What is colorectal cancer?
Colorectal cancer is the cancer of the colon and rectum. It is also known as bowel cancer or cancer of the large intestine.
Colorectal cancer is the most common cancer in Singapore and the second most common cause of death after heart disease.
Colorectal cancer usually begins as polyps that develop as a result of errors in the way cell grow and repair in the lining of the colon or rectum. Majority of polyps are benign but some have the potential to become cancerous.
Removing the polyps early can prevent colorectal cancer.
What causes colorectal cancer?
Nobody knows exactly why a cell become cancerous but it is thought that the genes in the cells are damaged or altered and they trigger the cells to become abnormal and grow uncontrollably.
Certain risk factors increase your chance of developing colorectal cancer.
- Non-modifiable risk factors
- Ageing -Risk of developing cancer increase as you grow older than 50 years of age
- Family history of colorectal cancer
- Personal history of inflammatory bowel disease
There are some factors that can help to reduce the risk of developing colorectal cancer.
These protective risk factors include:
- Diet – High in fibres, vegetables, fruits, calcium, garlic and low in red, processed meat, animal fat and sugar
- Lifestyle – Plenty of exercise, stop smoking, cut down on alcohol, prevent obesity
What are the symptoms of colorectal cancer?
- Passing of blood in stools, dark stools
- Change in bowel habits: diarrhoea, constipation, narrowing or thinning of stool
- Feeling that bowel does not empty completely
- Abdominal discomfort such as pain or cramps, bloating or fullness
- Weakness or fatigue
- Unintentional weight loss
- Unexplained anaemia
How is colorectal cancer diagnosed?
Once your doctor suspects you may have colorectal cancer, he will order one or more of the following tests:
- Colonoscopy – A colonoscopy is a test where a thin, long and flexible telescope (colonoscope) is inserted through the anus into the rectum and colon. This allows your doctor to visualise the surface of the large intestine looking out for polyps or any suspicious lesions. This is currently the gold standard amongst all the investigations.
- CT colonoscopy – This test uses xrays and special computer software to create images of the colon and rectum.
- Barium enema – This test uses barium, a radio-opaque fluid, to coat the lining of the colon and the outlines are shown on x-rays.
Once the test reveals possible cancer, the next step is to obtain tissue samples (during colonoscopy) and sent to pathologist who will examine them under a microscope. Once confirmed of cancer, the next step is to stage the disease, usually using CT scan and blood tests, to determine the extent of the spread of the disease and also the prognosis. Staging also allows your doctor to decide which treatment option is best for you.
How is colorectal cancer treated?
Treatment options include surgery, chemotherapy or radiotherapy. The type of treatment for each patient will depend on the stage of the disease and the general health.
Surgery.
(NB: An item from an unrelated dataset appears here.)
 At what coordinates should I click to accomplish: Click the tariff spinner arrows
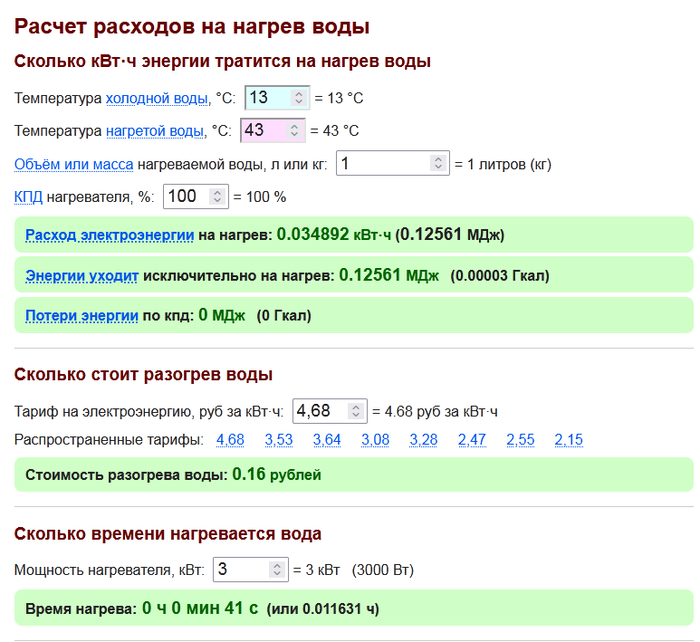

Surgery is the foundation of curative therapy. It involves the removal of the cancer and the adjacent healthy colon or rectum and the surrounding lymph nodes. In the early stage of the disease, surgery can achieve cure in most patients. With advancement in technology, we are now able to perform ‘key-hole’ (laparoscopic or minimally-invasive) surgery in suitable cases instead of open surgery. The advantages are less postoperative pain, early recovery and mobilisation, shorter hospitalisation and earlier return to work and normal activities.
In advanced cases where cure is not attainable, surgery can also help in improving the quality of life for the patient.
Chemotherapy and radiotherapy
Depending on the stage of the disease, one or a combination of the abovementioned treatment may be needed. Chemotherapy is the use of anti-cancer drugs to kill cancer cells and stopped them multiplying whereas as radiotherapy uses high energy radiation beam to achieve similar effects.
Sometimes chemotherapy or radiotherapy may also be required after surgery. This is also known as adjuvant therapy. The purpose is to kill cancer cells that may have escaped from the primary tumour. Occassionally, chemotherapy or radiotherapy may also be given before surgery to shrink the cancer so that it is easier for the surgeon to remove the cancer and achieve a better outcome.
Screening for colorectal cancer
Screening for colorectal cancer, using colonoscopy, can detect early stage cancer and achieve better chance of a cure following successful treatment. In some cases, screening may prevent colorectal cancer by removing polyps or suspicious growths before they turn cancerous.